BI 101 : Biology
Introduces the properties of life, morphology and physiology of cells, cell chemistry, energy transformation, and the basic principles of ecology. A laboratory science course designed for non-biology majors.
Equivalent placement test scores also accepted.
Upon completion of the course students should be able to:
- Apply knowledge of the structures and functions of biological molecules, cells, populations, communities and ecosystems, to solve interdisciplinary problems.
- Gather information, assess its validity, and differentiate factual information from opinion and pseudo-science by practicing methods used by biological scientists.
- Demonstrate an understanding and application of the self-correcting nature of science.
- At an emerging level, use quantitative reasoning to interpret patterns in the living world.
- Communicate informed positions on biological issues, using appropriate biological vocabulary.
This course fulfills the following GE requirements: Science, Math, Computer Science/AAOT, Science, Math, Computer Science/AS, Science, Math, Computer Science/AAS, Science, Math, Computer Science/AGS, Science, Math, Computer Science/ASOT-B.
To clarify the teaching of evolution and its place in the classroom, the Portland Community College Science Departments stand by the following statements about what is science and how the theory of evolution is the major organizing theory in the discipline of the biological sciences.

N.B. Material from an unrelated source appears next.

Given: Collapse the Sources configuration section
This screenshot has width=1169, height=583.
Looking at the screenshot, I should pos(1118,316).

A. Science is a fundamentally nondogmatic and self-correcting investigatory process. In science, a theory is neither a guess, a dogma, nor a myth. The theories developed through scientific investigation are not decided in advance, but can be and often are modified and revised through observation and experimentation.

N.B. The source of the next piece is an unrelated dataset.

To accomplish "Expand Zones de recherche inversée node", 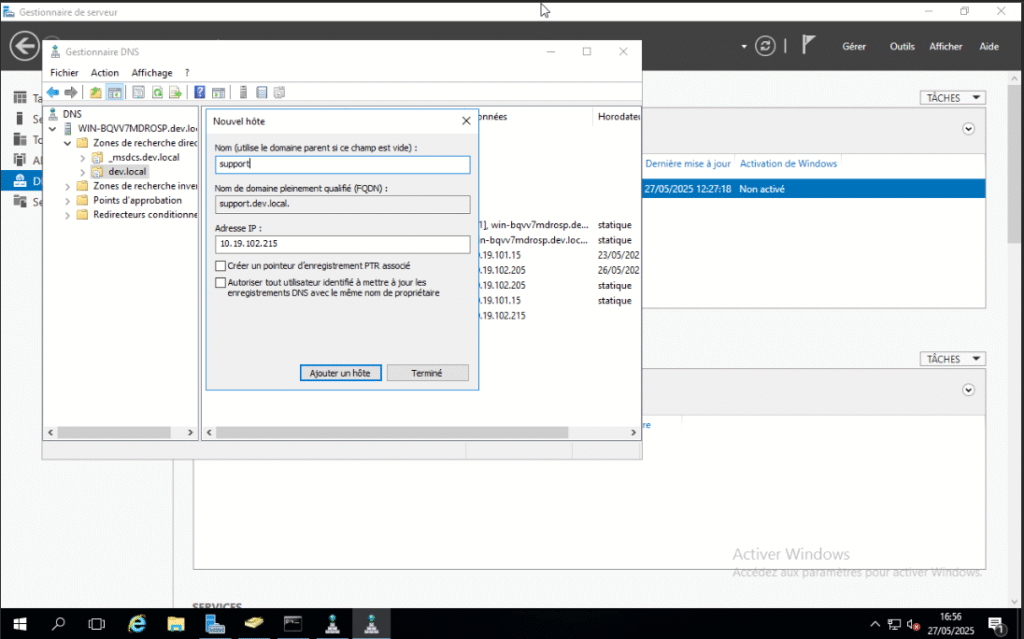I will point(68,186).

B. The theory of evolution meets the criteria of a scientific theory. In contrast, creation “science” is neither self-examining nor investigatory. Creation “science” is not considered a legitimate science, but a form of religious advocacy. This position is established by legal precedence (Webster v. New Lenox School District #122, 917 F. 2d 1004).
Science instructors of Portland Community College will teach the theory of evolution not as absolute truth but as the most widely accepted scientific theory on the diversity of life. We, the Biology Subject Area Curriculum Committee at Portland Community College, therefore stand with such organizations as the National Association of Biology Teachers in opposing the inclusion of pseudo-sciences in our science curricula.